**Görev listesi**
**1.** Sayfa alıntısındaki "Üstelik fotoğraflarda maske falan da yok!" cümlesini İngilizceye çevirin.
**2.** Sayfa alıntısından "Covid işlerini konuşmak" sözleriyle başlayıp "toplantı ne iş?" sözlerine kadar devam eden bölümü aynen yazın.

**Sayfa alıntısı**

# # # #

Peki, açılış törenine cümbür cemaat ve mesai saatlerinde bunca kişinin katılması ne iş?
Hiç mi işi yok bunca “zevat”ın?
Yoksa kendilerini bazen kırlangıç ya da mavrobullo sanıp, illa ki tele konmak mı istiyorlar?
Nasıl bir ruh haliyse!
-*-*-
Cumhurbaşkanlığı’nda “Covid” konuşulmuş!
Bir misafir hocamız, bir başkan ve bir de danışman hocamız...
Covid işlerini konuşmak Cumhurbaşkanı’nın işi miydi?
Peki bakan ve müsteşar; doktorlar?
Ya hu; yapın toplantınızı ama basına neden duyuruyorsunuz?
Yani, “toplandık, sohbet ettik, ağırladık” tamam da, “sonucu sıfır etki” toplantı ne iş?
Üstelik fotoğraflarda maske falan da yok!
Neyse!
-*-*-
Girne Hastanesi 57 milyon TL’ye 2020 yılı sonunda bitecekti...

# # # #

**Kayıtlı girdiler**
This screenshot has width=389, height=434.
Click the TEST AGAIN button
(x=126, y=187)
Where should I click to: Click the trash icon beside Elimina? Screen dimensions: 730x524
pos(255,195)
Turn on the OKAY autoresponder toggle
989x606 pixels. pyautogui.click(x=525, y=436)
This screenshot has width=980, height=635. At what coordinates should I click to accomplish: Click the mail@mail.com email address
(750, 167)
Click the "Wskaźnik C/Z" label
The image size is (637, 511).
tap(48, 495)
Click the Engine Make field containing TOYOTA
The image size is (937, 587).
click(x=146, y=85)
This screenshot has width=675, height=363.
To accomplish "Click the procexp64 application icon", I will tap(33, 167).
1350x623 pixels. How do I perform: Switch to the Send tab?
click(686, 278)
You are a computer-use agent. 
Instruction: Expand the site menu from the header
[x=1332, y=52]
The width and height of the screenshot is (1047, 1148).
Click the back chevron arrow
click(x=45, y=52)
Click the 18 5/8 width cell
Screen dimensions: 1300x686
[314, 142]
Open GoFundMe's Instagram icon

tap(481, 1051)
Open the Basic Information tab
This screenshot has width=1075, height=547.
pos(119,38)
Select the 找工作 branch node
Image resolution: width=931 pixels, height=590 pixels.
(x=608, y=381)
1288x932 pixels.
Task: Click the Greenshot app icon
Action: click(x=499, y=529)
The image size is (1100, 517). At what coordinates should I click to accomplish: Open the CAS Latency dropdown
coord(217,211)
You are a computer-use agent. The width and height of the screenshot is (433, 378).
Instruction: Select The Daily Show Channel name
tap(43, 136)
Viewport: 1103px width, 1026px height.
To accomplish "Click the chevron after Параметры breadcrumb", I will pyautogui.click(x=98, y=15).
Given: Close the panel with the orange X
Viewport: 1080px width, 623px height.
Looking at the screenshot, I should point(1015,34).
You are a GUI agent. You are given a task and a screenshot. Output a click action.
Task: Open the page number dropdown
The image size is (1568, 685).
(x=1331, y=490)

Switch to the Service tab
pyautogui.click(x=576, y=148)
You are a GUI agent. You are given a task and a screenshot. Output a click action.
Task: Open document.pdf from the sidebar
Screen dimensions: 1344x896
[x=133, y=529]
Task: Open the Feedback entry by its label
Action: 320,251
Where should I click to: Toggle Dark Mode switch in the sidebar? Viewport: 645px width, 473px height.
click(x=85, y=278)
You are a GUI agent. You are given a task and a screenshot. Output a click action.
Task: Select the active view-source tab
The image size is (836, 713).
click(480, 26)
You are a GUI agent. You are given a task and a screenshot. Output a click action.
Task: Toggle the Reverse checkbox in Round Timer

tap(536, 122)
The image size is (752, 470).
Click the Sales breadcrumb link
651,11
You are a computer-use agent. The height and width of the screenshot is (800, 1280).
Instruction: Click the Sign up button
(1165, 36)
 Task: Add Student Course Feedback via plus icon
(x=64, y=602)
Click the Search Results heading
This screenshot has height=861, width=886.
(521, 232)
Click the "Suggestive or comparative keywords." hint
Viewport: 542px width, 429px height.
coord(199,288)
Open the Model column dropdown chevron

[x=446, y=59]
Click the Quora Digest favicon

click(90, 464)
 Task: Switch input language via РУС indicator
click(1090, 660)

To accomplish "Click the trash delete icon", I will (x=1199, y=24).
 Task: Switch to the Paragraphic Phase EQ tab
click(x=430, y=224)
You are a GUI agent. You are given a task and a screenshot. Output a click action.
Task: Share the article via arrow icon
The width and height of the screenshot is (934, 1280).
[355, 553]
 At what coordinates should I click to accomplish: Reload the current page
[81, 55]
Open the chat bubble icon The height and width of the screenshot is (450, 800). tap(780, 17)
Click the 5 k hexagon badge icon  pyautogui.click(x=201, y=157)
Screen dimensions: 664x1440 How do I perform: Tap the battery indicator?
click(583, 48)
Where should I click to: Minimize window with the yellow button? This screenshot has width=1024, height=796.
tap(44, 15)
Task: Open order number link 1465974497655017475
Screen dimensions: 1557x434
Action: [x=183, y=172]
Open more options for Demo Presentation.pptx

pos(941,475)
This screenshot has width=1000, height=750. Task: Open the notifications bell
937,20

# # # #

**Görev çıktıları**
**1.** Moreover, there are no masks or anything in the photos!

**2.**
Covid işlerini konuşmak Cumhurbaşkanı’nın işi miydi?
Peki bakan ve müsteşar; doktorlar?
Ya hu; yapın toplantınızı ama basına neden duyuruyorsunuz?
Yani, “toplandık, sohbet ettik, ağırladık” tamam da, “sonucu sıfır etki” toplantı ne iş?